What this task involves |
Rewrite the lines below as a numbered list, leaving out any blank lines.

#####

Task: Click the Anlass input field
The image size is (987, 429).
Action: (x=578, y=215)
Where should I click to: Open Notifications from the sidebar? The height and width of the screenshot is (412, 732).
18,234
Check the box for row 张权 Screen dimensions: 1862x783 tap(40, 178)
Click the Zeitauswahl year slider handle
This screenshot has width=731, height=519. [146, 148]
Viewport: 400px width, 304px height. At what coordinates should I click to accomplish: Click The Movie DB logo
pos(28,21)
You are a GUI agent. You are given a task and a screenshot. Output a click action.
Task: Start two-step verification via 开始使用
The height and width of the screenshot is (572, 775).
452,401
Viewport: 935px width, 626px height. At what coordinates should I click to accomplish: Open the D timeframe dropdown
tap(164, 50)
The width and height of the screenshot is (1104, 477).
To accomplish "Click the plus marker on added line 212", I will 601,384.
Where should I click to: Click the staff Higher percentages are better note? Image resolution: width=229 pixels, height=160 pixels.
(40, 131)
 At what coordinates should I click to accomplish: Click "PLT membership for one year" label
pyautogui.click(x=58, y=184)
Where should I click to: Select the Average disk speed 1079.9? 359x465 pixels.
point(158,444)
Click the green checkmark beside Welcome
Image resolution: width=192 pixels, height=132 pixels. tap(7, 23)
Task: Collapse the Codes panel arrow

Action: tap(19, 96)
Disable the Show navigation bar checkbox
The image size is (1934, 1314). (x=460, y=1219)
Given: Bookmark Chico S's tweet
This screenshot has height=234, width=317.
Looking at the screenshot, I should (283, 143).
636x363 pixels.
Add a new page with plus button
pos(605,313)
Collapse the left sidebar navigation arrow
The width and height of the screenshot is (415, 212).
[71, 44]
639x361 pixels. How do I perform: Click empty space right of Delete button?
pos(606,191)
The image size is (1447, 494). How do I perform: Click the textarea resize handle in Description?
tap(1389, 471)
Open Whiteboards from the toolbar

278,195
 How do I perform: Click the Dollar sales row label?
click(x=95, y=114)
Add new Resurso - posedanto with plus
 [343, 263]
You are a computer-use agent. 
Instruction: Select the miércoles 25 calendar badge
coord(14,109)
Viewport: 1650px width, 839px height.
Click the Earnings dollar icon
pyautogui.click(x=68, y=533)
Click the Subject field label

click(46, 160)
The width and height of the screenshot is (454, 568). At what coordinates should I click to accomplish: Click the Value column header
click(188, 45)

#####

Answer to the exercise |
1. Task: Click the Anlass input field
2. The image size is (987, 429).
3. Action: (x=578, y=215)
4. Where should I click to: Open Notifications from the sidebar? The height and width of the screenshot is (412, 732).
5. 18,234
6. Check the box for row 张权 Screen dimensions: 1862x783 tap(40, 178)
7. Click the Zeitauswahl year slider handle
8. This screenshot has width=731, height=519. [146, 148]
9. Viewport: 400px width, 304px height. At what coordinates should I click to accomplish: Click The Movie DB logo
10. pos(28,21)
11. You are a GUI agent. You are given a task and a screenshot. Output a click action.
12. Task: Start two-step verification via 开始使用
13. The height and width of the screenshot is (572, 775).
14. 452,401
15. Viewport: 935px width, 626px height. At what coordinates should I click to accomplish: Open the D timeframe dropdown
16. tap(164, 50)
17. The width and height of the screenshot is (1104, 477).
18. To accomplish "Click the plus marker on added line 212", I will 601,384.
19. Where should I click to: Click the staff Higher percentages are better note? Image resolution: width=229 pixels, height=160 pixels.
20. (40, 131)
21.  At what coordinates should I click to accomplish: Click "PLT membership for one year" label
22. pyautogui.click(x=58, y=184)
23. Where should I click to: Select the Average disk speed 1079.9? 359x465 pixels.
24. point(158,444)
25. Click the green checkmark beside Welcome
26. Image resolution: width=192 pixels, height=132 pixels. tap(7, 23)
27. Task: Collapse the Codes panel arrow
28. Action: tap(19, 96)
29. Disable the Show navigation bar checkbox
30. The image size is (1934, 1314). (x=460, y=1219)
31. Given: Bookmark Chico S's tweet
32. This screenshot has height=234, width=317.
33. Looking at the screenshot, I should (283, 143).
34. 636x363 pixels.
35. Add a new page with plus button
36. pos(605,313)
37. Collapse the left sidebar navigation arrow
38. The width and height of the screenshot is (415, 212).
39. [71, 44]
40. 639x361 pixels. How do I perform: Click empty space right of Delete button?
41. pos(606,191)
42. The image size is (1447, 494). How do I perform: Click the textarea resize handle in Description?
43. tap(1389, 471)
44. Open Whiteboards from the toolbar
45. 278,195
46.  How do I perform: Click the Dollar sales row label?
47. click(x=95, y=114)
48. Add new Resurso - posedanto with plus
49.  [343, 263]
50. You are a computer-use agent. 
51. Instruction: Select the miércoles 25 calendar badge
52. coord(14,109)
53. Viewport: 1650px width, 839px height.
54. Click the Earnings dollar icon
55. pyautogui.click(x=68, y=533)
56. Click the Subject field label
57. click(46, 160)
58. The width and height of the screenshot is (454, 568). At what coordinates should I click to accomplish: Click the Value column header
59. click(188, 45)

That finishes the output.